Un moustique asiatique, urbain et résistant aux insecticides, menace l’Afrique
Un moustique asiatique, l’Anopheles stephensi, s’implante progressivement en Afrique et pourrait avoir des conséquences dramatiques pour la lutte contre le paludisme.
Déjà présent à Djibouti, en Éthiopie et au Kenya, cet insecte résistant aux insecticides menace des millions de citadins à travers le continent. Selon une étude de 2020, il pourrait toucher jusqu’à 126 millions de personnes vivant dans des zones urbaines.
Originaire d’Asie, l’Anopheles stephensi est devenu un vecteur majeur de paludisme dans les villes indiennes et iraniennes. En Afrique, il a été détecté pour la première fois à Djibouti en 2012, où il a provoqué une hausse spectaculaire du nombre de cas, après que le pays ait presque éradiqué la maladie.
En 2020, plus de 70 000 cas ont été enregistrés dans le pays, une recrudescence inquiétante qui s’est ensuite propagée à l’Éthiopie voisine, entraînant une “augmentation sans précédent” des cas, selon l’OMS.
En 2024, les cas de paludisme en Éthiopie ont doublé, passant de 4,1 millions à 7,3 millions, avec une augmentation des décès de 527 à 1 157.
Un moustique difficile à contrôler
L’Anopheles stephensi se distingue par sa capacité à se reproduire dans des réservoirs d’eau urbains tels que les gouttières ou les unités de climatisation. Résistant aux insecticides, il pique plus tôt dans la soirée que d’autres espèces de moustiques, ce qui rend les moustiquaires moins efficaces. Cette adaptation perturbe les méthodes de prévention traditionnelles contre le paludisme et pourrait annuler des décennies de progrès réalisés dans la lutte contre cette maladie.

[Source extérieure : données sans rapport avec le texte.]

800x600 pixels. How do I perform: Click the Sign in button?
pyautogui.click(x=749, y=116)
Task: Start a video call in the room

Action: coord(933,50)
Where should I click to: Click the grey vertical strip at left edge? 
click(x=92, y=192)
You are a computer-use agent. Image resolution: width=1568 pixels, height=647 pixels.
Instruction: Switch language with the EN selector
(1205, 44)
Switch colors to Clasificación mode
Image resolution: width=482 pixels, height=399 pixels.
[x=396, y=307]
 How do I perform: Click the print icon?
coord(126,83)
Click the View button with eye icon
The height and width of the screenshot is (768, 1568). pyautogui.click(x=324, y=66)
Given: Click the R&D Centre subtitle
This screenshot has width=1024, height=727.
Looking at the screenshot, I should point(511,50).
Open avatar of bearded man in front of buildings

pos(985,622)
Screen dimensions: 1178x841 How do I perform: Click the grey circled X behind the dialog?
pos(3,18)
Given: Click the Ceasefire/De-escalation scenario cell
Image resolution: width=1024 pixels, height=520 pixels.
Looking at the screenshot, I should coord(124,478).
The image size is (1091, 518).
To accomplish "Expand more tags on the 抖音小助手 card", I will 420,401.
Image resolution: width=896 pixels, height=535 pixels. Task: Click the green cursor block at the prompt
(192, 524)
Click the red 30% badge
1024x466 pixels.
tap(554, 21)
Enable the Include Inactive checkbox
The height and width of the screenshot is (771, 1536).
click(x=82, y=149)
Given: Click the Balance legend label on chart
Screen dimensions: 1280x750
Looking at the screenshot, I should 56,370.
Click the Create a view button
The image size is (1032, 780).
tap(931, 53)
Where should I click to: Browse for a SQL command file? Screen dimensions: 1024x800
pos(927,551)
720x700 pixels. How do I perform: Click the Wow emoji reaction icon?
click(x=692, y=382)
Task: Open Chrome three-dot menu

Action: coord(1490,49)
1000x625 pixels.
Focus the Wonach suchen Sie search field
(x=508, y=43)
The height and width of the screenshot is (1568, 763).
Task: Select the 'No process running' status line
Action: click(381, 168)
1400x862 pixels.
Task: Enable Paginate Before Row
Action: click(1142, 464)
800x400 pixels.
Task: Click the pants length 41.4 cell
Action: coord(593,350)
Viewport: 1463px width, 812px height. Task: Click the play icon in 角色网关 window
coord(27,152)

Meera Venkatesan, responsable de la division paludisme à l’USAID, souligne que “l’invasion et la propagation de l’Anopheles stephensi pourraient potentiellement bouleverser le paysage du paludisme en Afrique et inverser des années de lutte contre cette maladie.”
Une menace pour les grandes villes africaines
Les experts craignent que ce moustique urbain n’atteigne des villes densément peuplées comme Mombasa au Kenya ou Khartoum au Soudan. L’OMS estime que jusqu’à 126 millions de citadins pourraient être exposés à ce nouveau vecteur de la maladie à travers le continent africain.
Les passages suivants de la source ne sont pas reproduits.